Na drodze można zginąć i nikogo to nie ruszy

Jakiś czas temu w naszym serwisie pisaliśmy, że nawet młoda i ładna dziewczyna nie może liczyć na pomoc w razie awarii samochodu.

Ale awaria to tylko awaria. A co w wypadku kolizji, kończącej się lądowaniem w rowie? Czy wówczas inni kierowcy okażą się bardziej wyrozumiali i chętni do niesienia pomocy? A może odwrócą głowę w przeciwną stronę udając, że nic nie widzieli?

Do przeprowadzenia takiego "eksperymentu" został zmuszony jeden z naszych czytelników. Niestety, wnioski z niego płynące nie są ciekawe...

"Wracając w kończącą długi weekend niedzielę do domu, jadąc trasą Poznań - Pniewy ok.19.00 przed m. Gaj Wielki swoją alfą 156 (jak Bóg i Kodeks Drogowy przykazał 90km/h) widzę, że zbliżają się do mnie z tyłu jacyś pseudo-kibice z kierunku Poznania w czarnej Toyocie RAV4 na gorzowskich tablicach.

Reklama

Ruch na szosie spory, bo wiadomo, wszyscy wracają z długiego weekendu...Jedno spojrzenie w lusterko - toyota za mną....drugie - echo.. Toyoty nie ma...szybkie looknięcie w lusterko boczne - toyota mnie wyprzedza... Spojrzenie w przód - "Ale jakim prawem do cholery??? Przecież z naprzeciwka jadą samochody - nie ma miejsca, żeby się zmieścić!!!!" - To była ostatnia myśl jaka przeszła mi przez głowę, połączona z odruchowym odbiciem kierownicą w prawo, co za chwilę zostało spotęgowane dosyć mocnym uderzeniem, uciekającej przed czołówką toyoty w mój przedni błotnik, skutecznie stawiającym mnie w poprzek drogi.

Następne 100 albo 200 metrów to była moja walka z tańczącym po drodze samochodem, aby nie walnąć w nic, co jechało z naprzeciwka. Nierówny pojedynek skończył się kompromisem - nie uderzyłem w nic.....ale alfa w mało ciekawej pozie znalazła się w rowie.

Dane surowe

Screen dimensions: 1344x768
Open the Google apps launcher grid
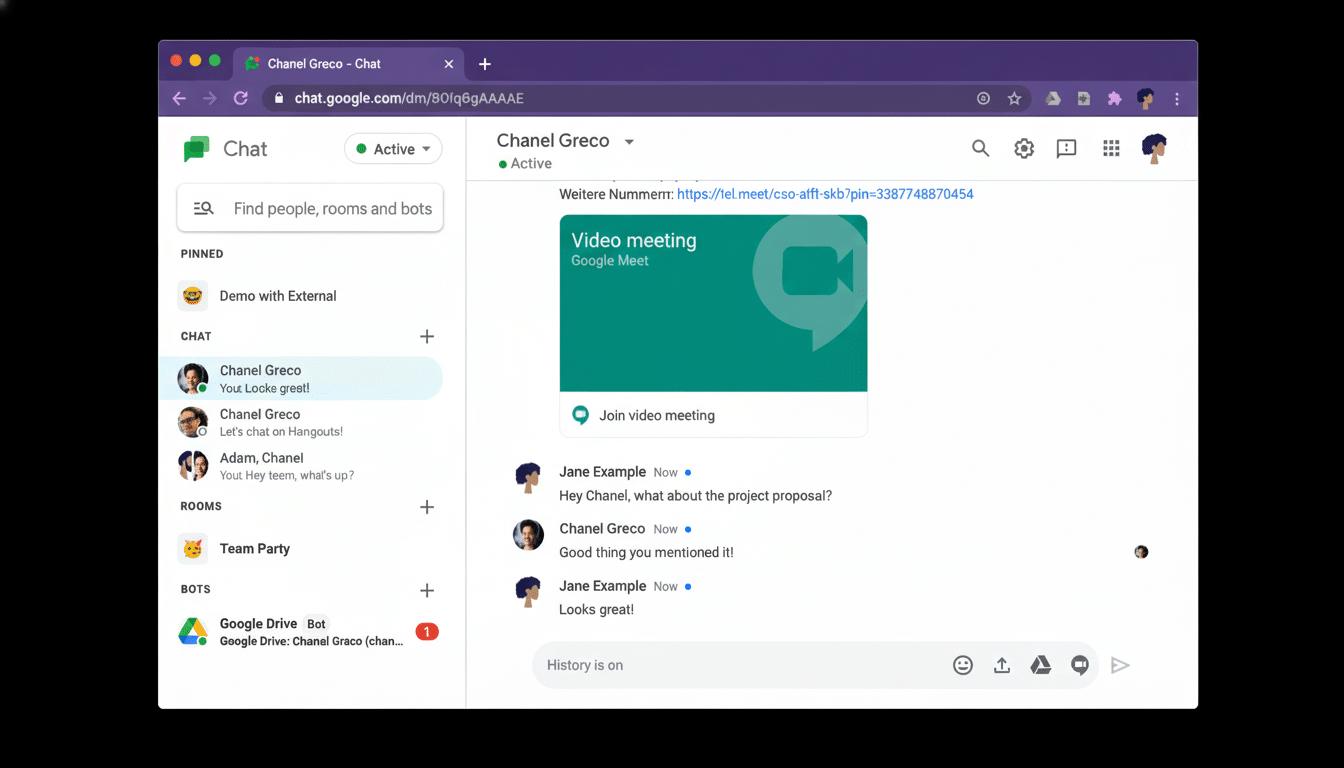(x=1110, y=147)
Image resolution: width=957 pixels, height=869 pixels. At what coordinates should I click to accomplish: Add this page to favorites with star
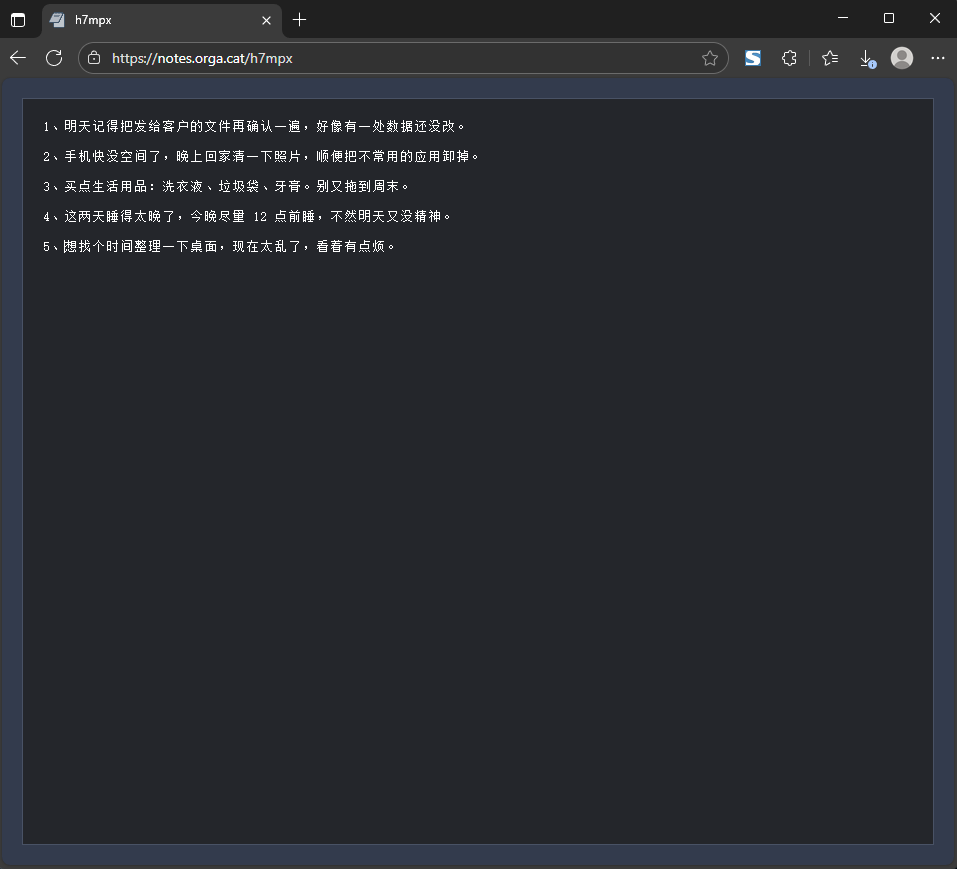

Treść zadania 1
Wymień wszystkie nazwy miejscowości występujące w tekście o kolizji drogowej.
Treść zadania 2
Przepisz dosłownie fragment tekstu o kolizji drogowej od słów „Ruch na szosie” do słów „mnie w poprzek drogi.” włącznie.
Dane nie mają żadnego związku z tekstem o kolizji drogowej.

Poprawna odpowiedź 1
Poznań, Pniewy, Gaj Wielki

Poprawna odpowiedź 2
Ruch na szosie spory, bo wiadomo, wszyscy wracają z długiego weekendu...Jedno spojrzenie w lusterko - toyota za mną....drugie - echo.. Toyoty nie ma...szybkie looknięcie w lusterko boczne - toyota mnie wyprzedza... Spojrzenie w przód - "Ale jakim prawem do cholery??? Przecież z naprzeciwka jadą samochody - nie ma miejsca, żeby się zmieścić!!!!" - To była ostatnia myśl jaka przeszła mi przez głowę, połączona z odruchowym odbiciem kierownicą w prawo, co za chwilę zostało spotęgowane dosyć mocnym uderzeniem, uciekającej przed czołówką toyoty w mój przedni błotnik, skutecznie stawiającym mnie w poprzek drogi.